▶ **WHAT THE TASK ASKS**
Reproduce the items word for word, starting with the line that contains "The height and width of the screenshot is (704, 822)." and ending with the line that contains "I will pos(103,32).", both included.

▶ **EXCERPTED DATA**
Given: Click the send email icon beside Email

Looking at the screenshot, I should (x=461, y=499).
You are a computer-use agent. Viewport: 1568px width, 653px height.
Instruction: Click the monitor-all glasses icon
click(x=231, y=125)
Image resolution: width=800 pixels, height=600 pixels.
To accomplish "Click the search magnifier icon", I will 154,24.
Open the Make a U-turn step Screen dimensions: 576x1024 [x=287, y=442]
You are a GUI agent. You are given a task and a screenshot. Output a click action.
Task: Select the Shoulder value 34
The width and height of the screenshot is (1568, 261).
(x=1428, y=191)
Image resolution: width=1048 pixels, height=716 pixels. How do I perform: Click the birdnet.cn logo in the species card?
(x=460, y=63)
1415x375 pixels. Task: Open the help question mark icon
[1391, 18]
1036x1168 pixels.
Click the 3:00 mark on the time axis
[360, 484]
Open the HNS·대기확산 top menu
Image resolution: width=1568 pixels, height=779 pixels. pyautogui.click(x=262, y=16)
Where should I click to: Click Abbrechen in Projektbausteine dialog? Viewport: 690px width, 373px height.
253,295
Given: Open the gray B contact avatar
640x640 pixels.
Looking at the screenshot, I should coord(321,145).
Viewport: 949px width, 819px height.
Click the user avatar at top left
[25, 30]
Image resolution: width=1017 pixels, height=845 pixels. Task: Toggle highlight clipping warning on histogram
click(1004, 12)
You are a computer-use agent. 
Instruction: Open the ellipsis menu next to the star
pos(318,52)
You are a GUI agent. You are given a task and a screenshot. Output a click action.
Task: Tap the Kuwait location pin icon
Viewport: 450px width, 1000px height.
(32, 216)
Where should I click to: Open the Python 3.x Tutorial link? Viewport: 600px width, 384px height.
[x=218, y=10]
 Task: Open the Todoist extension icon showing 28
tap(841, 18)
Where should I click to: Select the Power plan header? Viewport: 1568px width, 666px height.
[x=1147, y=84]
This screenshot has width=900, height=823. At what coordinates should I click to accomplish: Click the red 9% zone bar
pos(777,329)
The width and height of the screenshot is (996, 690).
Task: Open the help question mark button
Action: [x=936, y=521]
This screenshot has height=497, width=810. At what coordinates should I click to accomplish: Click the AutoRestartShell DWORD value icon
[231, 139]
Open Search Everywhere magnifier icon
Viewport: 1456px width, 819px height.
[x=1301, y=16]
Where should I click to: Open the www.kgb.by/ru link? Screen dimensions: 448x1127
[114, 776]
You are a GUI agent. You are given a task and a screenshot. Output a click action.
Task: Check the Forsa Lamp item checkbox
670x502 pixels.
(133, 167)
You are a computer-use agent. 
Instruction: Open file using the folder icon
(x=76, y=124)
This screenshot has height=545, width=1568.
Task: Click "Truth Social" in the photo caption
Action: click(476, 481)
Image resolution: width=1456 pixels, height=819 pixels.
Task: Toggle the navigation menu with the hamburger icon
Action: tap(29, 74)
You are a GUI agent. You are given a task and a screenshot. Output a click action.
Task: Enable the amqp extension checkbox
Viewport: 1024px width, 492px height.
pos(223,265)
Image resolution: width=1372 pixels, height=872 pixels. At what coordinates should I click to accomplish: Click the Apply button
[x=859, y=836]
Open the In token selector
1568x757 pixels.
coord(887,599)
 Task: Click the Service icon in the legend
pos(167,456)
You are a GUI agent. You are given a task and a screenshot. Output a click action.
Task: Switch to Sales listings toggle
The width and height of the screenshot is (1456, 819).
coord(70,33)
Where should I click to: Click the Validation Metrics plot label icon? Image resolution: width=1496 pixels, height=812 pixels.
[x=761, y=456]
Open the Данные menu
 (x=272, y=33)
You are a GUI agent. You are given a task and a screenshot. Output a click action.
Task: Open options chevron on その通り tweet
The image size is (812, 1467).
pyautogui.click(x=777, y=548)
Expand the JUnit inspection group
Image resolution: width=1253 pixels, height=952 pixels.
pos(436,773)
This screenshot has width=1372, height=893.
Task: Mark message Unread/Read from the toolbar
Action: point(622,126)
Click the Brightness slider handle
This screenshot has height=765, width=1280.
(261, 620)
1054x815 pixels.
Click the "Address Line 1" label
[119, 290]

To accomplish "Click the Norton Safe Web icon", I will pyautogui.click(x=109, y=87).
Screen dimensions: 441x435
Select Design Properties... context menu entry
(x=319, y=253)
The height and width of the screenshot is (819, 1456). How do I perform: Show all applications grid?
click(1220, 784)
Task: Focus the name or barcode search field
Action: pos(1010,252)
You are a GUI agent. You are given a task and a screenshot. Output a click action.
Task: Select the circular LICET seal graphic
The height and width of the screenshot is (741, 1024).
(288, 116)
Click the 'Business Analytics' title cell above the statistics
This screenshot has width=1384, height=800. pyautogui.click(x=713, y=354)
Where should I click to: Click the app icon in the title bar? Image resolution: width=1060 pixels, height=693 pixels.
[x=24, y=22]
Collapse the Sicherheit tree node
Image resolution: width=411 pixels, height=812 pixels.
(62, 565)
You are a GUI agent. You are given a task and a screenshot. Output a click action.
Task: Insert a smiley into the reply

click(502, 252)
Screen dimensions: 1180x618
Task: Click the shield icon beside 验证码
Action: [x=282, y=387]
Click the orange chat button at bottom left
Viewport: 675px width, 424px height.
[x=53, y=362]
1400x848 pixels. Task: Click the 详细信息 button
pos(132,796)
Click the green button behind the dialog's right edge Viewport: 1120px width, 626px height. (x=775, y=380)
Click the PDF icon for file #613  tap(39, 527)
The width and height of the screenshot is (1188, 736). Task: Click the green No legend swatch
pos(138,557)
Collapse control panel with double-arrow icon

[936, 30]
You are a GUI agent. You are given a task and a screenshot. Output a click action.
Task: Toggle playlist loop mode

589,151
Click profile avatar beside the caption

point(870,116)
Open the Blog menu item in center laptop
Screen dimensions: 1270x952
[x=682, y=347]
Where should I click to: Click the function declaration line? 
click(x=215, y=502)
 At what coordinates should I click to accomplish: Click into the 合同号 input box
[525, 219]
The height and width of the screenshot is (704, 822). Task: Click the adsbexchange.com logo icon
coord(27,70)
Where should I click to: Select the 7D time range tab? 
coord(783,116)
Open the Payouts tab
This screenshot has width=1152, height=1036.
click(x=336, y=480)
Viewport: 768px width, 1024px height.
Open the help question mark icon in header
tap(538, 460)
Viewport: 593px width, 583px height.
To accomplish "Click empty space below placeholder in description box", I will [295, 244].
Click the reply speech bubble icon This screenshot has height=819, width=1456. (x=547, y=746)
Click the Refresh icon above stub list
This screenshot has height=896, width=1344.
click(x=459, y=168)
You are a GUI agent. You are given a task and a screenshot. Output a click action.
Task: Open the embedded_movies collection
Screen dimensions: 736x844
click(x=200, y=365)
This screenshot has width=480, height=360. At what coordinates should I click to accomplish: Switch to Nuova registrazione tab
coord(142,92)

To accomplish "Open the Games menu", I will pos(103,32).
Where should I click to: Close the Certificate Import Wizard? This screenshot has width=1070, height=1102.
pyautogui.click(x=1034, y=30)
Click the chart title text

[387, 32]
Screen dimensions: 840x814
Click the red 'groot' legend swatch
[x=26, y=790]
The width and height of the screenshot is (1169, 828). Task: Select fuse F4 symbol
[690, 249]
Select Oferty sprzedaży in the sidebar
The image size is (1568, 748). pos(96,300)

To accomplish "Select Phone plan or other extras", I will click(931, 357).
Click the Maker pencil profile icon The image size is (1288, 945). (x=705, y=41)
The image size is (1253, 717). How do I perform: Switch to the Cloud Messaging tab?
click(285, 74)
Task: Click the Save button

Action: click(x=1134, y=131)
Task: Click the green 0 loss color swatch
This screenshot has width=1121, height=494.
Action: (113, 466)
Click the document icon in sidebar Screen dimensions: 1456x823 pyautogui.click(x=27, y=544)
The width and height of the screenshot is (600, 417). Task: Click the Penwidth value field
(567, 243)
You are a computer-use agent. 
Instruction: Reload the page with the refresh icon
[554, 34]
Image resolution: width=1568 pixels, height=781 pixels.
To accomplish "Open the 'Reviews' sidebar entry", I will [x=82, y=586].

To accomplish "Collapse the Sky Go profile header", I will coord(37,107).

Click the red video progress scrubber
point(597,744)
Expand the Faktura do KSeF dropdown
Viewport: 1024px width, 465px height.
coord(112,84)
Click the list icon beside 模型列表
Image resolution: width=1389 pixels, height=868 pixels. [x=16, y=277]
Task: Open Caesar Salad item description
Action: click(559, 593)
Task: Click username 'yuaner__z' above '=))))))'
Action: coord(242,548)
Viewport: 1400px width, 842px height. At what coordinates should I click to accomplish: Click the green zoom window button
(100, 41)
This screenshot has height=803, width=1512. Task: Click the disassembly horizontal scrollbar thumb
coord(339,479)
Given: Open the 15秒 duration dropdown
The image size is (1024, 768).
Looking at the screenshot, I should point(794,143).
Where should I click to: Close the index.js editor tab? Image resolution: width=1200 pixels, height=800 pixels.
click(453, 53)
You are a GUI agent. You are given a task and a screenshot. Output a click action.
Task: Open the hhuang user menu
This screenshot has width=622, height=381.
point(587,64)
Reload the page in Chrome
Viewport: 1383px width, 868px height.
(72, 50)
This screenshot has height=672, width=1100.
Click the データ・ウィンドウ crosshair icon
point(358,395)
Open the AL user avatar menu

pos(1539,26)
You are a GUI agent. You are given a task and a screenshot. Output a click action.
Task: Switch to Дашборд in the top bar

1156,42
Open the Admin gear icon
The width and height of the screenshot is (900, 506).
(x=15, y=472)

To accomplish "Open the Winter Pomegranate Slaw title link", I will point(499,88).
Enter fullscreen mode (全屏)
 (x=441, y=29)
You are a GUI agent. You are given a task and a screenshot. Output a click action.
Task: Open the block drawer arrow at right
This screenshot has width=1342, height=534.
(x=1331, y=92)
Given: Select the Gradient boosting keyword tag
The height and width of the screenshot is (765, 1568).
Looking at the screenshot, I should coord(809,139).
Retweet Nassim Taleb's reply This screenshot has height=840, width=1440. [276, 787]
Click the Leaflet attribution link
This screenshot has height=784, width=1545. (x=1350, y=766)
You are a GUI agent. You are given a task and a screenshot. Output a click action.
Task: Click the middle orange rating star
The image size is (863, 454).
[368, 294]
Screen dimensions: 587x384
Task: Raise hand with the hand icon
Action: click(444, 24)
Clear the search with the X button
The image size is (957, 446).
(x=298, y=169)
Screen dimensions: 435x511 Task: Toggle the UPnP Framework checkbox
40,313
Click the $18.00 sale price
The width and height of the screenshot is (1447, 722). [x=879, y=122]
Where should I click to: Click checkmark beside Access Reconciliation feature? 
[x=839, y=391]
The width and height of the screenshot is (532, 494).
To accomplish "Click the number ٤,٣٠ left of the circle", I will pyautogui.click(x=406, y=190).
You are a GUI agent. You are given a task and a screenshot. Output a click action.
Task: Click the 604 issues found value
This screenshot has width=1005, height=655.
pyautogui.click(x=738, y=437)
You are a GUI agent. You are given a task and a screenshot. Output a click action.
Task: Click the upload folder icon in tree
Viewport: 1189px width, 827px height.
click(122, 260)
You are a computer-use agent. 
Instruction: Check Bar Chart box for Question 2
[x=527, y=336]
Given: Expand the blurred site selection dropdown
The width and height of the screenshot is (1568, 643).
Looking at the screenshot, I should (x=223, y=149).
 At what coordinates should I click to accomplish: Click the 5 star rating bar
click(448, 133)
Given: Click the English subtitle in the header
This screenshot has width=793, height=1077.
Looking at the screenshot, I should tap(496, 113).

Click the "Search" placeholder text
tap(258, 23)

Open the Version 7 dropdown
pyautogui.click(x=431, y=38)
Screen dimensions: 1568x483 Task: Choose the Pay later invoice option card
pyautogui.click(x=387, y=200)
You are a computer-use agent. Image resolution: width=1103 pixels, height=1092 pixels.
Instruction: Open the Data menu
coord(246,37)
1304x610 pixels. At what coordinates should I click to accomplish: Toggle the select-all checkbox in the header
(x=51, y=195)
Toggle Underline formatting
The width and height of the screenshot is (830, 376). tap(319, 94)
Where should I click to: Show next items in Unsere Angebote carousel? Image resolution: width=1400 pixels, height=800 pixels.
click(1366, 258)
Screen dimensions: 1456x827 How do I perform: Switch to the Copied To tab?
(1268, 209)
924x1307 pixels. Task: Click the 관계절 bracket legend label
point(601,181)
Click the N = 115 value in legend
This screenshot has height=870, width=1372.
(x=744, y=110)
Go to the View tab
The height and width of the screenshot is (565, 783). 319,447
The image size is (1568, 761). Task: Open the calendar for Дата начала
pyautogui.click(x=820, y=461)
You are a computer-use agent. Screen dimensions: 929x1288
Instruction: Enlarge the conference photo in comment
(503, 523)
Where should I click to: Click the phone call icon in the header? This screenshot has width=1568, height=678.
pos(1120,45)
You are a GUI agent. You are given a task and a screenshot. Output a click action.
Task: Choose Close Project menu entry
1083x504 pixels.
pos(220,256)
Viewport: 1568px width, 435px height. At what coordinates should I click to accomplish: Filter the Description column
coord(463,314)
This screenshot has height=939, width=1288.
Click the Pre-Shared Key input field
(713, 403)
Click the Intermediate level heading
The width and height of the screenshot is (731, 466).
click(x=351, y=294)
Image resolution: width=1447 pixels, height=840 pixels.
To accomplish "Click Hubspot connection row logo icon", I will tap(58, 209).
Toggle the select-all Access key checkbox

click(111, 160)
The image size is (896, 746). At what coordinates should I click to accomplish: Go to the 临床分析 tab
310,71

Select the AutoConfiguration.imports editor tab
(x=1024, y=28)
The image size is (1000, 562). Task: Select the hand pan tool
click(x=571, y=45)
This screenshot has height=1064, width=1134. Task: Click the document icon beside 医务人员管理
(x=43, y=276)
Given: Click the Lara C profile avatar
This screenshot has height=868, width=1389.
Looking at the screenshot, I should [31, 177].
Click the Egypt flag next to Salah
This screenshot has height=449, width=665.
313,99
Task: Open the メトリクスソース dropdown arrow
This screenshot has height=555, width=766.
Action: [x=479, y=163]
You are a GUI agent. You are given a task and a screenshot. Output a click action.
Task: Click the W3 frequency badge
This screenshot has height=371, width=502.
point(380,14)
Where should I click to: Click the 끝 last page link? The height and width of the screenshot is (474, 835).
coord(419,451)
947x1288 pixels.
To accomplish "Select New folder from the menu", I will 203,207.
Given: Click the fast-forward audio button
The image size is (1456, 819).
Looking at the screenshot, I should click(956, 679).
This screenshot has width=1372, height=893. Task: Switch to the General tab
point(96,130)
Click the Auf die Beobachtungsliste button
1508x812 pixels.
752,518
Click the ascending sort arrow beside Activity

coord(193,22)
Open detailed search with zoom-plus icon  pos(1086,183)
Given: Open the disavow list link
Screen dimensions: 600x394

▶ **WRITTEN SOLUTION**
The height and width of the screenshot is (704, 822). Task: Click the adsbexchange.com logo icon
coord(27,70)
Where should I click to: Select the 7D time range tab? 
coord(783,116)
Open the Payouts tab
This screenshot has width=1152, height=1036.
click(x=336, y=480)
Viewport: 768px width, 1024px height.
Open the help question mark icon in header
tap(538, 460)
Viewport: 593px width, 583px height.
To accomplish "Click empty space below placeholder in description box", I will [295, 244].
Click the reply speech bubble icon This screenshot has height=819, width=1456. (x=547, y=746)
Click the Refresh icon above stub list
This screenshot has height=896, width=1344.
click(x=459, y=168)
You are a GUI agent. You are given a task and a screenshot. Output a click action.
Task: Open the embedded_movies collection
Screen dimensions: 736x844
click(x=200, y=365)
This screenshot has width=480, height=360. At what coordinates should I click to accomplish: Switch to Nuova registrazione tab
coord(142,92)

To accomplish "Open the Games menu", I will pos(103,32).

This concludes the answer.